Whilst on this steep learning curve we decided on another addition to the family also. We had a new kitchen and dining room of course so we had the room and family support to grow our family. By the time our youngest was born, we had three under four.
Our eldest had one more follow-up biopsy 6 months after the first one when she was 3, to see how she was responding to her strict gluten-free diet. I went into the theatre with her for this one as her Dad had gone in with her for the first. It is terrible and such a hard thing to watch your child go into theatre. It’s the talking about it with the anaesthetist and surgeon or gastroenterologist and consultant that makes it hard for your child I think. The talking about it and around it, the inevitability of the action. The mask. That gas mask being put over their face is the last thing that happens so you want to be there for everything up to and including that point. I took a tip from my Mum for this part – who happens to be a Clinical Psychologist, specialising in working with families – on something to use when you want your child to be calm.

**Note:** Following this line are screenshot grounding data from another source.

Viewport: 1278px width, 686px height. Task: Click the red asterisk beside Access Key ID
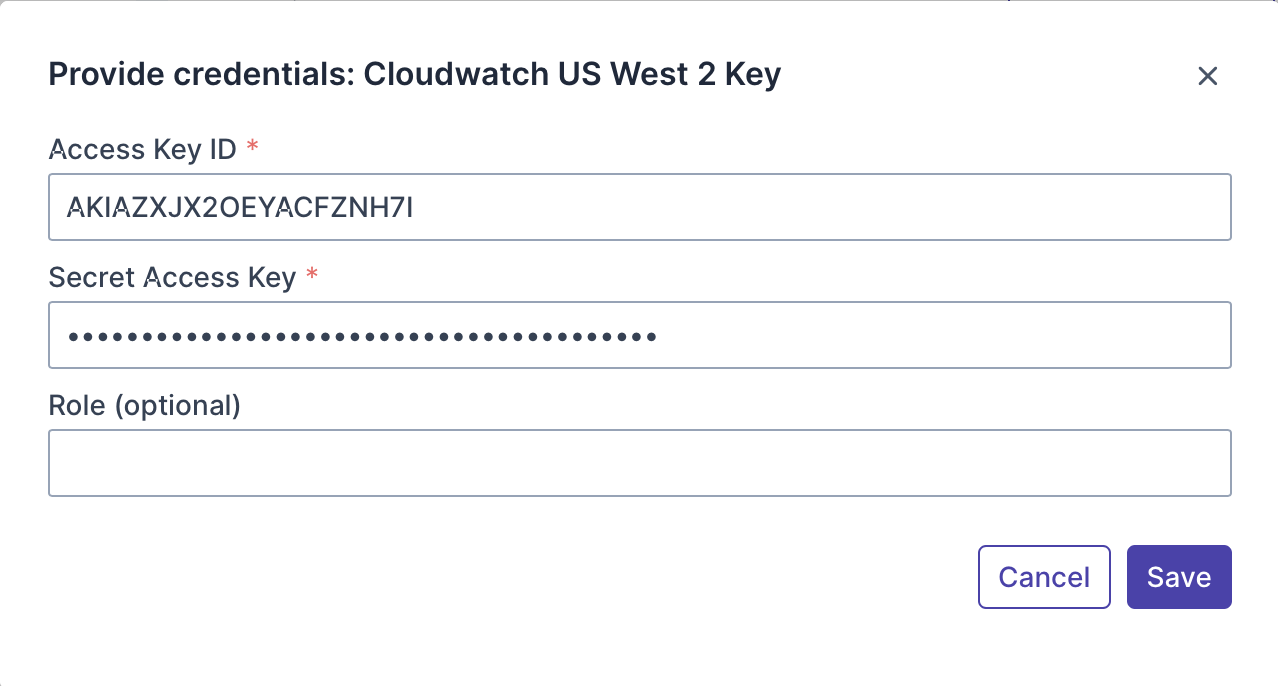coord(252,149)
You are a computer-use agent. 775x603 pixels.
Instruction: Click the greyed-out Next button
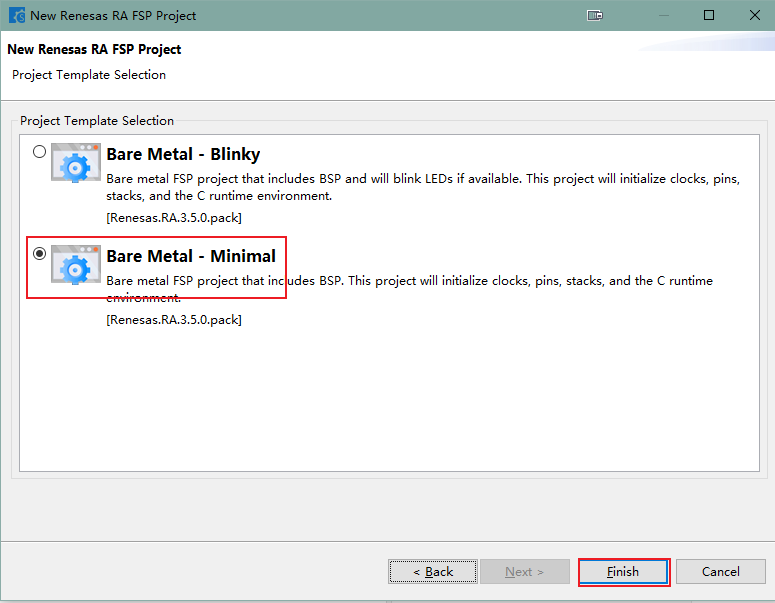tap(524, 572)
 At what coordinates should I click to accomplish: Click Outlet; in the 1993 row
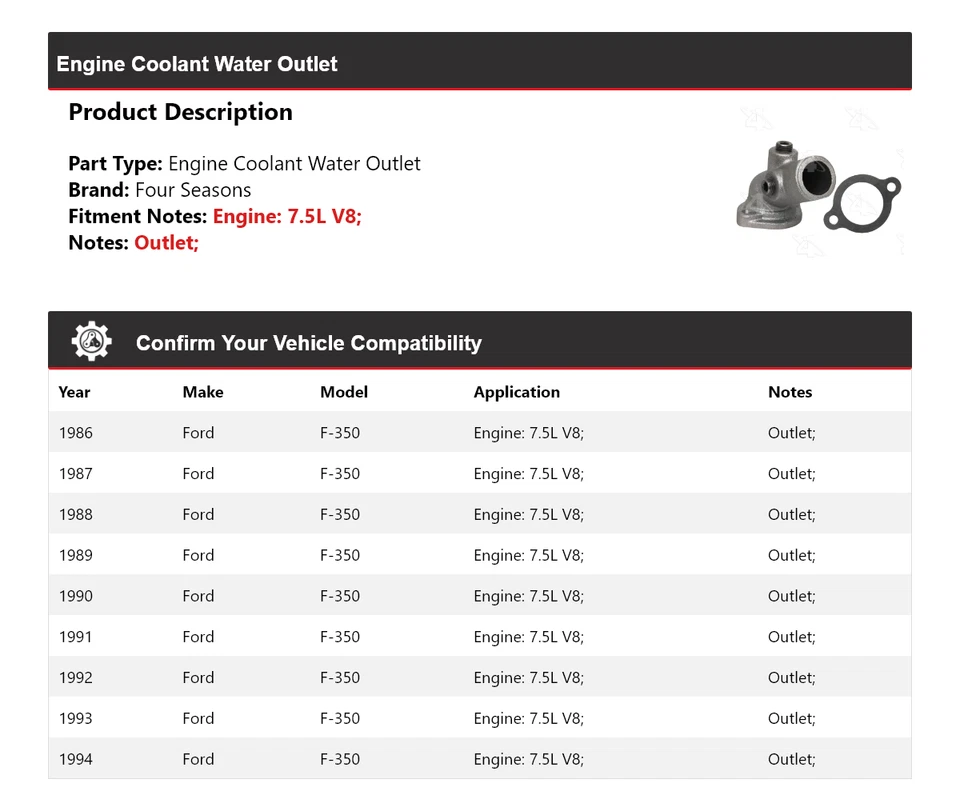click(x=791, y=718)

Smell the flowers and blow out the candle.
Our eldest and I had done this at home together a few times. I had even drawn a flower and a candle on the window with a window-pen at home at her height, so she could do it, so she could visualise it. Smelling a flower, breathe in through your nose; and blow out the candle, breathe out through your mouth. Slow. Deep. Breaths.
I said these words to her before the mask was presented and as it went over her face. I probably had tears in my eyes, but I needed to be calm and confident for her, and completely present with her. I could cry once out of the room. It was a standard procedure, all to see how well she was doing on her gluten-free diet.
One stand-out experience we’ve shared on this journey together was probably in those first six months of the diagnosis. We went to Playcentre. Playdough abounds. Just to be sure this wasn’t a contact reaction thing, we made gluten-free playdough on our sessions. And for kai prep, it was a separate gluten-free mixture for our eldest. One session that I dropped her off for, they’d made something to eat but without gluten-free flour, substituting spelt flour. Frantically googling before she took a bite, I couldn’t draw a conclusion on whether it was safe or not for coeliacs.
My eldest said, “______ said it was OK.”
And I said, “I know, but they don’t know. They don’t know your body like I do and what it needs. Parents and adults will tell you that something is OK, but for now, you just need to check with Dad or me if something is OK to eat or not, alright?”
She said, “OK” and slumped back down into the double-buggy.
I could see tears forming in her eyes, that she was hurt, that her trust in another adult was doubted, that her trust in herself was doubted, that she was frustrated at having this *thing* about herself now, that she couldn’t yet understand. I felt everything for her at that single point in time. I didn’t understand it either so I bundled her up into a big hug and had a cry with her right there in amongst the buggies, scooters, lunchboxes, jackets, wet clothes, tired babies; while families left Playcentre for the day.
It’s a long journey, a life-long disease. But I’m glad we found out and got an answer early on in our daughter’s life so we can walk it together.